Print each entry word for word.

[Stored data entries]
• • • • • • •

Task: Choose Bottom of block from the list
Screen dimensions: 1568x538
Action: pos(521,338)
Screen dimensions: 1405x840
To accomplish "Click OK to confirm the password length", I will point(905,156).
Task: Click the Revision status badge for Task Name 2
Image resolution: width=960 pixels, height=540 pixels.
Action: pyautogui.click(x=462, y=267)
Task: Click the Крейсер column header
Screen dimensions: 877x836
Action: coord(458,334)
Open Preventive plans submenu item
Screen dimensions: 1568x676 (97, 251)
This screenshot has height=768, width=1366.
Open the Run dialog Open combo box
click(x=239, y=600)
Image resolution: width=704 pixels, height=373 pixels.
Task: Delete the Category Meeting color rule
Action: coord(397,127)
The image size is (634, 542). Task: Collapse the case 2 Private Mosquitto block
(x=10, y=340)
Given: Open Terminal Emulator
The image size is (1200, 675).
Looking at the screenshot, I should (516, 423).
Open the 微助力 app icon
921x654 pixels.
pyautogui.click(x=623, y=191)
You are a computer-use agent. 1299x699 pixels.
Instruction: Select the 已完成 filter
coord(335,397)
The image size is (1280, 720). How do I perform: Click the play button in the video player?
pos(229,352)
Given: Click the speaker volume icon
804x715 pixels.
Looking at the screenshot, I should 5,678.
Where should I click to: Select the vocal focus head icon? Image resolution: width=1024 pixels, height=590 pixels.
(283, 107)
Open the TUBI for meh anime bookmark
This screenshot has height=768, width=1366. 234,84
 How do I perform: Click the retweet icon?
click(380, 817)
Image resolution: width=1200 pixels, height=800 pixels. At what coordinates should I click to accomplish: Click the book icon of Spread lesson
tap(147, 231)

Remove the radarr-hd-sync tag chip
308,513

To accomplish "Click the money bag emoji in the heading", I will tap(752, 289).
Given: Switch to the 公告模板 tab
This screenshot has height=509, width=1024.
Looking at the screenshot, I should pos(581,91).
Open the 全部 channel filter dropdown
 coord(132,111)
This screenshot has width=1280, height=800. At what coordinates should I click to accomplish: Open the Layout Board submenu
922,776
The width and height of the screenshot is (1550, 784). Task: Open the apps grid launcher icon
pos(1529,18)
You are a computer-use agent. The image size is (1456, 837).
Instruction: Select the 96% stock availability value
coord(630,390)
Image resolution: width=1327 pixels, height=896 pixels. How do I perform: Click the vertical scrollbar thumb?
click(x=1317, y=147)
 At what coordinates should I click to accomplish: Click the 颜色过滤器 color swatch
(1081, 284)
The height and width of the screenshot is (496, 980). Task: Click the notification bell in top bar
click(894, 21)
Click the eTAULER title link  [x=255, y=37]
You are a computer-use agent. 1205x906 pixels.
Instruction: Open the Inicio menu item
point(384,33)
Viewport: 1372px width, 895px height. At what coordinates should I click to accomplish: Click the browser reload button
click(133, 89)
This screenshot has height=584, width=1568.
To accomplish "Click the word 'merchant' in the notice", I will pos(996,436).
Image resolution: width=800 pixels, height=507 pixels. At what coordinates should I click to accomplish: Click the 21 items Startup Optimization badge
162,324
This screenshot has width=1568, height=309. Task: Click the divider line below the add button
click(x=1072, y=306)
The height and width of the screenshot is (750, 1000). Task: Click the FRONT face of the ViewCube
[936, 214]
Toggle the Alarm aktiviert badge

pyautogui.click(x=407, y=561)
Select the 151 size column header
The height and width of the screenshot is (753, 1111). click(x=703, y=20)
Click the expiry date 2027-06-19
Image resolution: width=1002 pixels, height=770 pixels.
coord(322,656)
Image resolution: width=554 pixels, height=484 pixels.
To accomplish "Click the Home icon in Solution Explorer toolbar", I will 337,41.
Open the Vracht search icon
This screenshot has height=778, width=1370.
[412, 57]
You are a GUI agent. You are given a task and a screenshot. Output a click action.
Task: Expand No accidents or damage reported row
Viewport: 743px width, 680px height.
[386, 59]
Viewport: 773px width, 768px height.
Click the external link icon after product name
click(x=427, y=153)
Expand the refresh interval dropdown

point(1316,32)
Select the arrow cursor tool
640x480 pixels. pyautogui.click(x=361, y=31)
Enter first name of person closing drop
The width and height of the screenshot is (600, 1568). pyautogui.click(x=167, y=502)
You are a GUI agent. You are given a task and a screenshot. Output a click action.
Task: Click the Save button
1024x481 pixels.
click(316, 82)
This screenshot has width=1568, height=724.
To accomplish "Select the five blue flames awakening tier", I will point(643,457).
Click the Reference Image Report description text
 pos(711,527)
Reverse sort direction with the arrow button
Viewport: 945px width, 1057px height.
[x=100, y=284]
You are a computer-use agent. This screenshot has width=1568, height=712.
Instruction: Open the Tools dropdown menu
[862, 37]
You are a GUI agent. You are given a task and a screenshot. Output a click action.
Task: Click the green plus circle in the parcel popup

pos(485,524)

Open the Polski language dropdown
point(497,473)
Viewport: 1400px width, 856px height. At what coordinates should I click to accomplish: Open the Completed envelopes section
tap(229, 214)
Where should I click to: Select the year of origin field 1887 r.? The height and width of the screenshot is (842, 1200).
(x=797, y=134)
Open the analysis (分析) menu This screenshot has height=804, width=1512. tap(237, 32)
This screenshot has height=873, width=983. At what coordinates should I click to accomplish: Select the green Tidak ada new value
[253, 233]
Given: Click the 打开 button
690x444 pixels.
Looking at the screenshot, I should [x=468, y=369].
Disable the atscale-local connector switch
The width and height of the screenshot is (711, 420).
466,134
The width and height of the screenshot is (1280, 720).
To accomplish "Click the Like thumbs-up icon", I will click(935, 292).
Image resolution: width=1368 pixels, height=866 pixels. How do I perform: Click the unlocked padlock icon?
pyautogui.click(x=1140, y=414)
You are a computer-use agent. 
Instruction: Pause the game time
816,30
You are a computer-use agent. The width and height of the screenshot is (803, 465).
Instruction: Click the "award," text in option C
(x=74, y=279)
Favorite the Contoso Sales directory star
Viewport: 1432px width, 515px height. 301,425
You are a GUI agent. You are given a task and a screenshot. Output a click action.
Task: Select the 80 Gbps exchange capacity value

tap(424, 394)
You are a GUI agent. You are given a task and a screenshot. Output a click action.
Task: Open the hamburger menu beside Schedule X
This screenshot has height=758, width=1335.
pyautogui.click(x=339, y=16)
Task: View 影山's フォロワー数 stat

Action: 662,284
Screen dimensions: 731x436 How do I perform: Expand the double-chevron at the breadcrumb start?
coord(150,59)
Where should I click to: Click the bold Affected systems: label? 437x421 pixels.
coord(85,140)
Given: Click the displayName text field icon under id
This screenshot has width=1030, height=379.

• • • • • • •

YOUR SOLUTION
Task: Choose Bottom of block from the list
Screen dimensions: 1568x538
Action: pos(521,338)
Screen dimensions: 1405x840
To accomplish "Click OK to confirm the password length", I will point(905,156).
Task: Click the Revision status badge for Task Name 2
Image resolution: width=960 pixels, height=540 pixels.
Action: pyautogui.click(x=462, y=267)
Task: Click the Крейсер column header
Screen dimensions: 877x836
Action: coord(458,334)
Open Preventive plans submenu item
Screen dimensions: 1568x676 (97, 251)
This screenshot has height=768, width=1366.
Open the Run dialog Open combo box
click(x=239, y=600)
Image resolution: width=704 pixels, height=373 pixels.
Task: Delete the Category Meeting color rule
Action: coord(397,127)
The image size is (634, 542). Task: Collapse the case 2 Private Mosquitto block
(x=10, y=340)
Given: Open Terminal Emulator
The image size is (1200, 675).
Looking at the screenshot, I should (516, 423).
Open the 微助力 app icon
921x654 pixels.
pyautogui.click(x=623, y=191)
You are a computer-use agent. 1299x699 pixels.
Instruction: Select the 已完成 filter
coord(335,397)
The image size is (1280, 720). How do I perform: Click the play button in the video player?
pos(229,352)
Given: Click the speaker volume icon
804x715 pixels.
Looking at the screenshot, I should 5,678.
Where should I click to: Select the vocal focus head icon? Image resolution: width=1024 pixels, height=590 pixels.
(283, 107)
Open the TUBI for meh anime bookmark
This screenshot has height=768, width=1366. 234,84
 How do I perform: Click the retweet icon?
click(380, 817)
Image resolution: width=1200 pixels, height=800 pixels. At what coordinates should I click to accomplish: Click the book icon of Spread lesson
tap(147, 231)

Remove the radarr-hd-sync tag chip
308,513

To accomplish "Click the money bag emoji in the heading", I will tap(752, 289).
Given: Switch to the 公告模板 tab
This screenshot has height=509, width=1024.
Looking at the screenshot, I should pos(581,91).
Open the 全部 channel filter dropdown
 coord(132,111)
This screenshot has width=1280, height=800. At what coordinates should I click to accomplish: Open the Layout Board submenu
922,776
The width and height of the screenshot is (1550, 784). Task: Open the apps grid launcher icon
pos(1529,18)
You are a computer-use agent. The image size is (1456, 837).
Instruction: Select the 96% stock availability value
coord(630,390)
Image resolution: width=1327 pixels, height=896 pixels. How do I perform: Click the vertical scrollbar thumb?
click(x=1317, y=147)
 At what coordinates should I click to accomplish: Click the 颜色过滤器 color swatch
(1081, 284)
The height and width of the screenshot is (496, 980). Task: Click the notification bell in top bar
click(894, 21)
Click the eTAULER title link  [x=255, y=37]
You are a computer-use agent. 1205x906 pixels.
Instruction: Open the Inicio menu item
point(384,33)
Viewport: 1372px width, 895px height. At what coordinates should I click to accomplish: Click the browser reload button
click(133, 89)
This screenshot has height=584, width=1568.
To accomplish "Click the word 'merchant' in the notice", I will pos(996,436).
Image resolution: width=800 pixels, height=507 pixels. At what coordinates should I click to accomplish: Click the 21 items Startup Optimization badge
162,324
This screenshot has width=1568, height=309. Task: Click the divider line below the add button
click(x=1072, y=306)
The height and width of the screenshot is (750, 1000). Task: Click the FRONT face of the ViewCube
[936, 214]
Toggle the Alarm aktiviert badge

pyautogui.click(x=407, y=561)
Select the 151 size column header
The height and width of the screenshot is (753, 1111). click(x=703, y=20)
Click the expiry date 2027-06-19
Image resolution: width=1002 pixels, height=770 pixels.
coord(322,656)
Image resolution: width=554 pixels, height=484 pixels.
To accomplish "Click the Home icon in Solution Explorer toolbar", I will 337,41.
Open the Vracht search icon
This screenshot has height=778, width=1370.
[412, 57]
You are a GUI agent. You are given a task and a screenshot. Output a click action.
Task: Expand No accidents or damage reported row
Viewport: 743px width, 680px height.
[386, 59]
Viewport: 773px width, 768px height.
Click the external link icon after product name
click(x=427, y=153)
Expand the refresh interval dropdown

point(1316,32)
Select the arrow cursor tool
640x480 pixels. pyautogui.click(x=361, y=31)
Enter first name of person closing drop
The width and height of the screenshot is (600, 1568). pyautogui.click(x=167, y=502)
You are a GUI agent. You are given a task and a screenshot. Output a click action.
Task: Click the Save button
1024x481 pixels.
click(316, 82)
This screenshot has width=1568, height=724.
To accomplish "Select the five blue flames awakening tier", I will point(643,457).
Click the Reference Image Report description text
 pos(711,527)
Reverse sort direction with the arrow button
Viewport: 945px width, 1057px height.
[x=100, y=284]
You are a computer-use agent. This screenshot has width=1568, height=712.
Instruction: Open the Tools dropdown menu
[862, 37]
You are a GUI agent. You are given a task and a screenshot. Output a click action.
Task: Click the green plus circle in the parcel popup

pos(485,524)

Open the Polski language dropdown
point(497,473)
Viewport: 1400px width, 856px height. At what coordinates should I click to accomplish: Open the Completed envelopes section
tap(229, 214)
Where should I click to: Select the year of origin field 1887 r.? The height and width of the screenshot is (842, 1200).
(x=797, y=134)
Open the analysis (分析) menu This screenshot has height=804, width=1512. tap(237, 32)
This screenshot has height=873, width=983. At what coordinates should I click to accomplish: Select the green Tidak ada new value
[253, 233]
Given: Click the 打开 button
690x444 pixels.
Looking at the screenshot, I should [x=468, y=369].
Disable the atscale-local connector switch
The width and height of the screenshot is (711, 420).
466,134
The width and height of the screenshot is (1280, 720).
To accomplish "Click the Like thumbs-up icon", I will click(935, 292).
Image resolution: width=1368 pixels, height=866 pixels. How do I perform: Click the unlocked padlock icon?
pyautogui.click(x=1140, y=414)
You are a computer-use agent. 
Instruction: Pause the game time
816,30
You are a computer-use agent. The width and height of the screenshot is (803, 465).
Instruction: Click the "award," text in option C
(x=74, y=279)
Favorite the Contoso Sales directory star
Viewport: 1432px width, 515px height. 301,425
You are a GUI agent. You are given a task and a screenshot. Output a click action.
Task: Select the 80 Gbps exchange capacity value

tap(424, 394)
You are a GUI agent. You are given a task and a screenshot. Output a click action.
Task: Open the hamburger menu beside Schedule X
This screenshot has height=758, width=1335.
pyautogui.click(x=339, y=16)
Task: View 影山's フォロワー数 stat

Action: 662,284
Screen dimensions: 731x436 How do I perform: Expand the double-chevron at the breadcrumb start?
coord(150,59)
Where should I click to: Click the bold Affected systems: label? 437x421 pixels.
coord(85,140)
Given: Click the displayName text field icon under id
This screenshot has width=1030, height=379.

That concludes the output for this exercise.